A Benedictine community is obviously a motley place. It has locals and foreigners, old and young, cleric and lay, nobles and poor, educated and illiterate all going the same way, all intent on a life of the spirit, and all from vastly different backgrounds. All of them were conditioned to very defined expectations of privilege or oppression. Benedictine spirituality detoxifies the entire environment by putting the spotlight on the time of a person's entrance to the monastery, on the time at which they publicly began their total seeking of God, rather than on their previous status or position.

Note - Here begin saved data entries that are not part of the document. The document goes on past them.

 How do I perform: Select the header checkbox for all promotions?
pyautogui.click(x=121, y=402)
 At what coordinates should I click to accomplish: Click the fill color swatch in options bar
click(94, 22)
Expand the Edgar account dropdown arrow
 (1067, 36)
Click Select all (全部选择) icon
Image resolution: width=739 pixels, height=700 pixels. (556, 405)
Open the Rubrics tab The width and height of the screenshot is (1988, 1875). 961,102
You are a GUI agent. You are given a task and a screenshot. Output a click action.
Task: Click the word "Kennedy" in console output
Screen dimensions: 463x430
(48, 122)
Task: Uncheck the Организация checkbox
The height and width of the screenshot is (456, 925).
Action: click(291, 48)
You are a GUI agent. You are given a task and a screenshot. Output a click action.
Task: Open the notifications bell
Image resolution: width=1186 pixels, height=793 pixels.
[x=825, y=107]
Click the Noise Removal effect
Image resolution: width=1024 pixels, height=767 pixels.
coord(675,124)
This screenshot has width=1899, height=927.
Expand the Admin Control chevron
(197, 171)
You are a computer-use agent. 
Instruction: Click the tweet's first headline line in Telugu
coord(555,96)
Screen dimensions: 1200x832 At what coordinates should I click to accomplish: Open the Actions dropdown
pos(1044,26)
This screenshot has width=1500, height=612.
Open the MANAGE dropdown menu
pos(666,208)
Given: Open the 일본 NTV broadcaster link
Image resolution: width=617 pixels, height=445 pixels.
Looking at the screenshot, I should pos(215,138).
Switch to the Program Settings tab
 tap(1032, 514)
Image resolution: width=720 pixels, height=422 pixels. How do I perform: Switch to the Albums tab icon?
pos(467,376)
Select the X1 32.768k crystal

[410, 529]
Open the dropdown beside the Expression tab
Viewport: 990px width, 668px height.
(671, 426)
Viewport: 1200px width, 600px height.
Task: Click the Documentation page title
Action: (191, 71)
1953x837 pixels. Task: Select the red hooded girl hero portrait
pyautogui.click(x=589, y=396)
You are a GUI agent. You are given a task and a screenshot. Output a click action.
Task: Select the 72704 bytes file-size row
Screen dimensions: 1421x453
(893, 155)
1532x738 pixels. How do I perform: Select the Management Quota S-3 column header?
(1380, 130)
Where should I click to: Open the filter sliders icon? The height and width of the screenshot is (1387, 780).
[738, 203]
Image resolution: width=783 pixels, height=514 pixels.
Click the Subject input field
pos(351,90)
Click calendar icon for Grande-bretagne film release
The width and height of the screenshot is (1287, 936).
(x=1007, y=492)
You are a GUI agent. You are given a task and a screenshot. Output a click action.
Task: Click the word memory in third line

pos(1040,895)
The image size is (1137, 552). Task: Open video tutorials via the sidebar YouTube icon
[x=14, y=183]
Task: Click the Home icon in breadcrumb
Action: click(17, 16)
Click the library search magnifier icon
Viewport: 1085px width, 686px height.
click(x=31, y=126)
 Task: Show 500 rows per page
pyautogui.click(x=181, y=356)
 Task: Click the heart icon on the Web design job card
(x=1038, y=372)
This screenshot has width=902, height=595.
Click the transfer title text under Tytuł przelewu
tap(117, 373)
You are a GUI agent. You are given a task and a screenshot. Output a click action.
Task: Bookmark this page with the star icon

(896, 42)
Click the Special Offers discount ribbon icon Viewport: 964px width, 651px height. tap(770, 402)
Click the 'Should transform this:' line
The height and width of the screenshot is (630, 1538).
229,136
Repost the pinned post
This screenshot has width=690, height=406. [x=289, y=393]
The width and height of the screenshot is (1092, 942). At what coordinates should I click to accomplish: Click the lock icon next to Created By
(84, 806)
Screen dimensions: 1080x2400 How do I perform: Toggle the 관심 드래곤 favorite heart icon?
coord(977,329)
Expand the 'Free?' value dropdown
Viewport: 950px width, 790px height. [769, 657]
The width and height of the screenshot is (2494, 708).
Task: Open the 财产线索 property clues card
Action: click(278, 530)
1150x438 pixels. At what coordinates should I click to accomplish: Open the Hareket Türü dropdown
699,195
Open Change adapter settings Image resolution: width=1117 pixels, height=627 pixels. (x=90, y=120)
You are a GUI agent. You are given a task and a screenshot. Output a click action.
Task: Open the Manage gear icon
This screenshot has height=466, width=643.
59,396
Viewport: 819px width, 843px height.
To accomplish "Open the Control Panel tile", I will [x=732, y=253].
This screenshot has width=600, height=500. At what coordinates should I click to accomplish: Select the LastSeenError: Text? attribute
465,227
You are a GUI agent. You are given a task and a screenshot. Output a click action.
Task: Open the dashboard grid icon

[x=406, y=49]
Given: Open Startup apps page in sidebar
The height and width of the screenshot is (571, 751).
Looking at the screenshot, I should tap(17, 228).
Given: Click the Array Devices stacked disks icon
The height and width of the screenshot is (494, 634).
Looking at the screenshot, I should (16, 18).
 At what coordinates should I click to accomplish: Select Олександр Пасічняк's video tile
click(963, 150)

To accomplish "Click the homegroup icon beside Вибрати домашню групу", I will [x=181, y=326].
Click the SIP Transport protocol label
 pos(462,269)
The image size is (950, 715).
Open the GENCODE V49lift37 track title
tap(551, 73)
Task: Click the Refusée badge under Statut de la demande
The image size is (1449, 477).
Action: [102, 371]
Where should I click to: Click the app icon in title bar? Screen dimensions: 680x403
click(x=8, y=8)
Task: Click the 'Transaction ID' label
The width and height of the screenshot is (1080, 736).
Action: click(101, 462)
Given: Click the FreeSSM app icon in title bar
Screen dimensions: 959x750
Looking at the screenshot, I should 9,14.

The purpose and effect of rank, then, was not the suppression of the person. It was designed to free people from their past castes or demands. The purpose of rank was to achieve equality, humility and a new definition of self in groups rife with social hierarchies, systemic differences and groundless exaltations. The date of entrance was the date before and after which all other events in life were marked and noted. The image of a world unskewed by material values and social definitions is the vision thrust before us in Benedictine spirituality. In a world where sex and race and money mark our spaces on the social ladder it is a picture of human liberation gone outrageously giddy with the freeing power of God as the sign its sanctity.